Nous parlons d'abord de la place de la femme dans l'oeuvre d'un peintre "côté" que mon ami m'a fait découvrir et que nous avons même rencontrés récemment, dans son atelier de la banlieue parisienne. C'est un peintre érotique - plus exactement "pornographique" (au sens premier : ses tableaux n'hésitent pas à représenter explicitement les organes sexuels). Pas de pornographie classique : personne n'aurait l'idée de se branler devant ses tableaux. Le caractère pornographique de certaines scènes entre en résonance avec d'autres oeuvres : celles illustrant la Genèse (Adam et Eve avant le péché, puis tentés par le diable, puis rejetés hors du Paradis); celles illustrant la vie de Christ ( la descente de croix); celles illustrant le Rosaire des Philosophes, un ouvrage de mystique médiévale expliquant la pierre philosophale comme étant la rencontre entre le principe féminin (le roi, le soleil) et le principe féminin (la reine, la lune) et donnent naissance à l'hermaphrodite (ceci dit de mémoire, je simplifie outrageusement). Bref, la pornographie rejoint le sacré : il s'agit de s'interroger sur la rencontre de l'homme et de la femme, du masculin et de féminin, et non de chercher à exciter le public.

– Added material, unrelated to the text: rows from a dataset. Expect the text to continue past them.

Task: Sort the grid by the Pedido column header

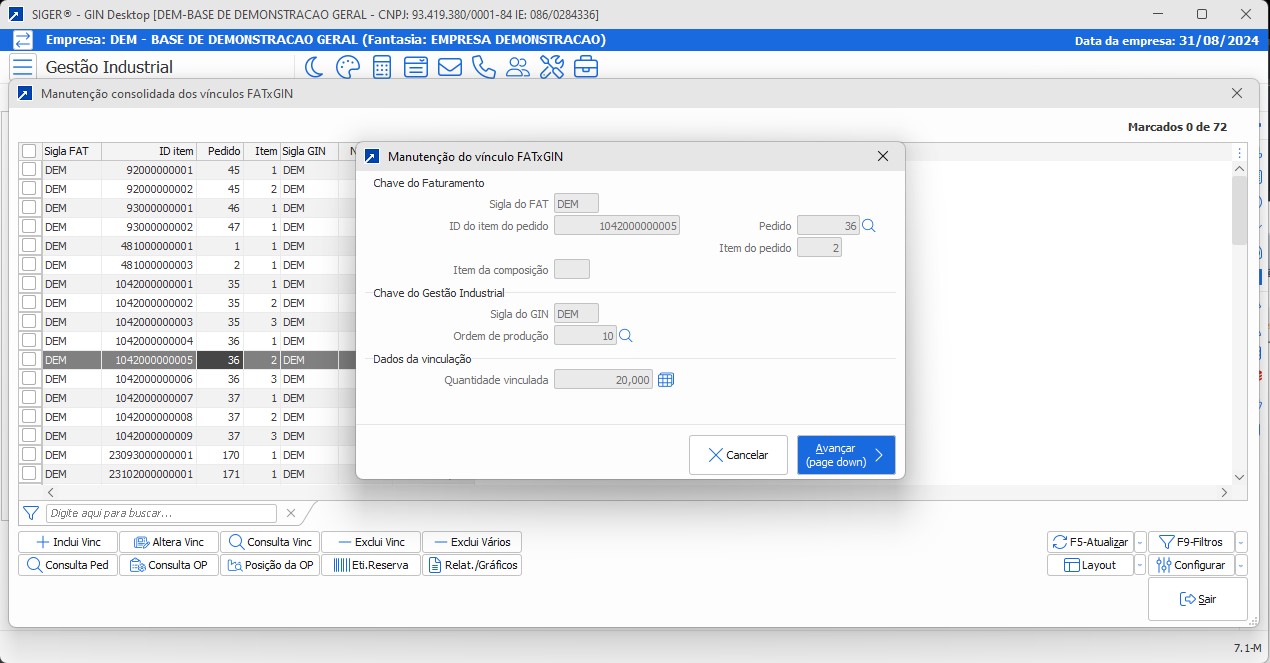Action: (218, 151)
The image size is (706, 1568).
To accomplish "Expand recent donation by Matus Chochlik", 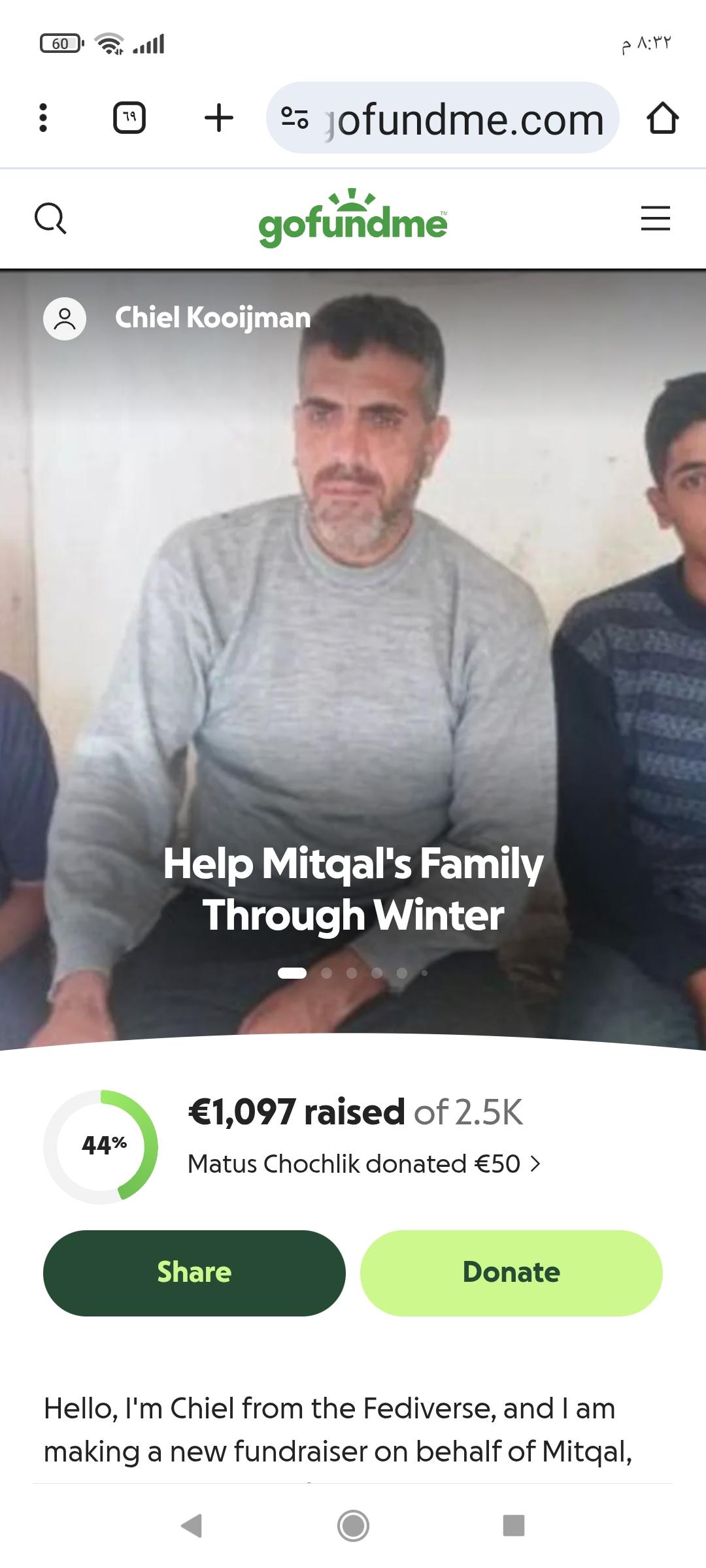I will [x=364, y=1164].
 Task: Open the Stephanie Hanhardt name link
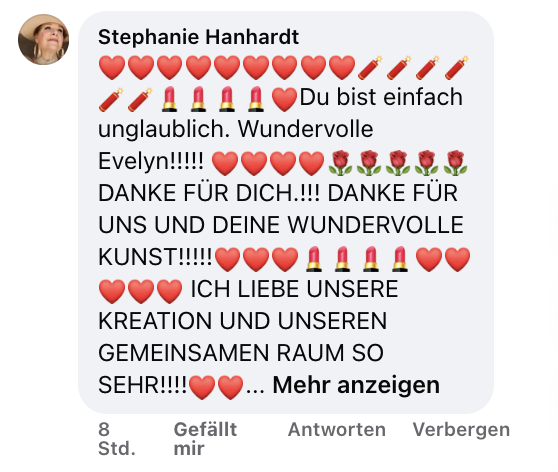198,37
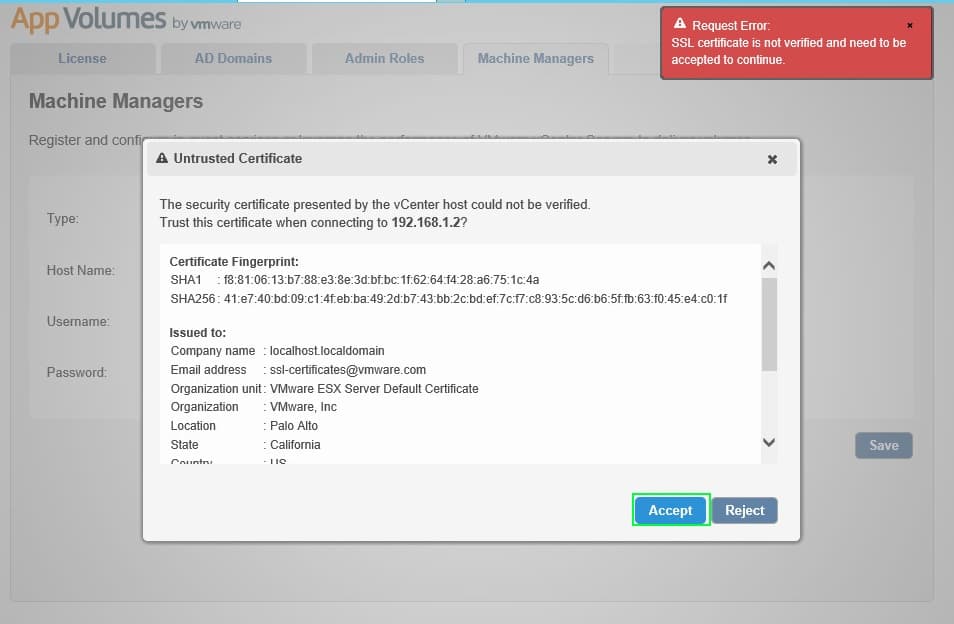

L'alcool aidant, la discussion dévie. Notre ami nous pose brutalement la question : de nous deux, qui est l'actif ? qui est le passif ? Mais répondre à cela suppose détenir d'abord la réponse à cette première question : qu'est-ce qu'être actif et qu'est-ce qu'être passif ? Une première idée ressort : le plaisir est partagé à 50/50 (je n'en suis pas sûr : il y a le fameux "secret de Tiresias) - mais tout de suite nuancée par cette autre idée : il y a peut-être équilibre, il n'y a pas identité. Les deux plaisirs ne sont pas de la même nature. Mais comment se sortir de toutes ces nuances ? Il y a l'homme et la femme chez les hétéro, et l'homme et l'homme chez les homo; il y a le pénétrant et le pénétré; il y a l'actif et le passif; le dominant et le dominé, etc. (Sachant que, très souvent, c'est le passif qui mène le jeu même s'il le cache). Compliqué, tout ça. Surtout avec tout cet alcool dans le sang.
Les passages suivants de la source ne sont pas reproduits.